Abstract
The modeling and identification of dynamical systems is of great importance in a large range of domains including physics, engineering, biology, and chemistry. Applications range from model-based control of autonomous systems and perception of dynamical objects to the understanding of complex reaction processes in chemical reactors. Whereas classical models of physical systems are typically based on first principles, there is a recent shift to more data-driven modeling of complex dynamics to capture more details in a more efficient manner. However, this paradigmatic shift introduces new questions regarding the efficiency, interpretability, and physical correctness of the model, that is, the learned model respects physical principles such as preservation of the constraints, volume, and energy. Including physical principles in a data-driven approach is beneficial in several ways: the models are meaningful as they respect the postulates of physics, come with increased interpretability, and can be more data-efficient as satisfaction of physical axioms, which results in a meaningful inductive bias for the outputs of the model. Data-driven models require only minimal prior knowledge to model complex dynamics, and they are not limited to a finite set of parameters, as happens with typical system identification methods.

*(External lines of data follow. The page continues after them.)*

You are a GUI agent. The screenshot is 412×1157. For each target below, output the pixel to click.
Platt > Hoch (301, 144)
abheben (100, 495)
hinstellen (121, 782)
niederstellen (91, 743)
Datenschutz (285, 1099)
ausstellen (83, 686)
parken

Probably, the most widely studied data-driven technique for modeling dynamical systems, together with Gaussian Mixture Models and Hidden Markov Models, is the theory of Gaussian Processes (GPs) due to its characteristic of describing the dynamics with small training datasets and high probabilities. This technique is based on Bayesian methods. The Bayesian methodology is a probabilistic construction allowing the combination of new information with existent information: by using Bayes’ theorem, current knowledge is combined with the information of new data to improve the knowledge. An alternative to the Bayesian approach for learning-based modeling of dynamical systems is the use of Neural Networks (NNs) and Reinforce Learning (RL). In the last years there were advances on the use of RL to learn dynamical systems and design controllers driven by data. Nevertheless, for complex nonlinear dynamics as the coordinated motion of multiple mechanical systems, the training with RL does not provide an uncertainty quantification of the prediction outputs and can have difficulty generalizing from sparse data. For this reason, in this mini course we focus on modeling with Gaussian Process Regression (GPR), a supervised learning technique based on GPs, so that the online learning provides a quantified uncertainty of the prediction and also provides training and update of predictions in real time in comparison with classical NNs and RL. This uncertainty calculation is very valuable because it provides probabilistic safety guarantees for the system, that is, it provides probabilistic error bounds for the predictions using GPs that can be used, for instance, as ultimate bounds for the tracking error of autonomous vehicles to reach a desired trajectory wichi is the main application we will explore in the mini course.